370. — DE MADAME DE SÉVIGNÉ ET DE CORBINELLI À MADAME DE GRIGNAN.

À Paris, lundi 15e janvier.
de madame de sévigné.

J’allai donc dîner samedi chez M. de Pompone, comme je vous avois dit ; et puis, jusqu’à cinq heures, il fut enchanté, enlevé, transporté de la perfection des vers de la Poétique de Despréaux. D’Hacqueville y étoit ; nous parlâmes deux ou trois fois du plaisir que j’aurois de vous la voir entendre. M. de Pompone se souvient d’un jour que vous étiez petite fille chez mon oncle de Sévigné[1]. Vous étiez derrière une vitre avec votre frère, plus belle, dit-il, qu’un ange ; vous disiez que vous étiez prisonnière, que vous étiez une princesse chassée de chez son père. Votre frère était beau comme vous : vous aviez neuf ans. Il me fit souvenir de cette journée[2] ; il n’a jamais oublié aucun moment où il vous ait vue. Il se fait un plaisir[3] de vous revoir, qui me paroît le plus obligeant du monde. Je vous avoue, ma très-aimable chère, que je couve une grande joie ; mais elle n’éclatera point que je ne sache votre résolution.

M. de Villars est arrivé d’Espagne[4] ; il nous a conté mille choses des Espagnoles, fort amusantes.

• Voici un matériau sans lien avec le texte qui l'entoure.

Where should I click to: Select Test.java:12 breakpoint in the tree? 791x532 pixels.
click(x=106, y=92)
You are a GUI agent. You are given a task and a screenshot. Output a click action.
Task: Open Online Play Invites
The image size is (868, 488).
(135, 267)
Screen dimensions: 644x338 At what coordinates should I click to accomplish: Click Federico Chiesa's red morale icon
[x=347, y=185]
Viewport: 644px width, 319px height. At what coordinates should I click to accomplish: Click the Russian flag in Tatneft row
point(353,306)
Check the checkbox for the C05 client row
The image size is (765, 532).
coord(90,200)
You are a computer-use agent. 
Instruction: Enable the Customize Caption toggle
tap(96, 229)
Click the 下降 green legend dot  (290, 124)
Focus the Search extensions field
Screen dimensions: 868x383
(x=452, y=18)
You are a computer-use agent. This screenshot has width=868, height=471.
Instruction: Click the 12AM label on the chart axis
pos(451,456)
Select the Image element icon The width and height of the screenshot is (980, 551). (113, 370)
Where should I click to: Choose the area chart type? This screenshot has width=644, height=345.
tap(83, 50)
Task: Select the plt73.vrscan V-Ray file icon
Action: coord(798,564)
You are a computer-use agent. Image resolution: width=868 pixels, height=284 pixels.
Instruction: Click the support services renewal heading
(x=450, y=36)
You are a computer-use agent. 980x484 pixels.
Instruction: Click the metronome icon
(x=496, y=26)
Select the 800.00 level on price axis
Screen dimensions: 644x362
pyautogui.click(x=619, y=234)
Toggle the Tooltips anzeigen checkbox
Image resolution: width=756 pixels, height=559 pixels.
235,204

Mais enfin, ma très-chère, j’ai vu la Marans dans sa cellule ; je disois autrefois dans sa loge. Je la trouvai fort négligée ; pas un cheveu ; une cornette de vieux point de Venise, un mouchoir noir, un manteau gris effacé, une vieille jupe. Elle fut aise de me voir ; nous nous embrassâmes tendrement ; elle n’est pas fort changée : nous parlâmes de vous d’abord ; elle vous aime autant que jamais, et me paroît si humiliée, qu’il n’y a pas moyen de ne la pas aimer. Nous parlâmes de sa dévotion ; elle me dit qu’il étoit vrai que Dieu lui avoit fait des grâces, dont elle a une sensible reconnoissance. Ces grâces ne sont rien du tout qu’une grande foi, un tendre amour de Dieu, et une horreur pour le monde : tout cela joint à une si grande défiance d’elle-même et de ses foiblesses, qu’elle est persuadée que si elle prenoit l’air un moment, cette grâce si divine s’évaporeroit. Je trouvai que c’étoit une fiole d’essence qu’elle conservoit chèrement[5] dans la solitude : elle croit que le monde lui feroit perdre cette liqueur précieuse, et même elle craint le tracas de la dévotion. Mme de Schomberg dit qu’elle est une vagabonde au prix de la Marans. Cette humeur sauvage que vous connoissiez s’est tournée en retraite[6] ; le tempérament ne se change pas. Elle n’a pas même la folie, si commune à toutes les femmes, d’aimer leur confesseur : elle n’aime point cette liaison ; elle ne lui parle qu’à confesse. Elle va à pied à sa paroisse, et lit tous nos bons livres ; elle travaille, elle prie Dieu ; ses heures sont réglées ; elle mange quasi toujours dans sa chambre ; elle voit Mme de Schomberg à de certaines heures ; elle hait autant les nouvelles du monde qu’elle les aimoit ; elle excuse autant son prochain qu’elle l’accusoit ; elle aime autant Dieu qu’elle aimoit le monde[7]. Nous rîmes fort de ses manières passées : nous les tournâmes en ridicule. Elle n’a point le style des sœurs colettes[8] ; elle parle fort sincèrement et fort agréablement de son état. J’y fus deux heures ; on ne s’ennuie point avec elle ; elle se mortifie de ce plaisir, mais c’est sans affectation : enfin elle est bien plus aimable qu’elle n’étoit. Je ne pense pas, ma fille, que vous vous plaigniez que je ne vous mande pas des détails.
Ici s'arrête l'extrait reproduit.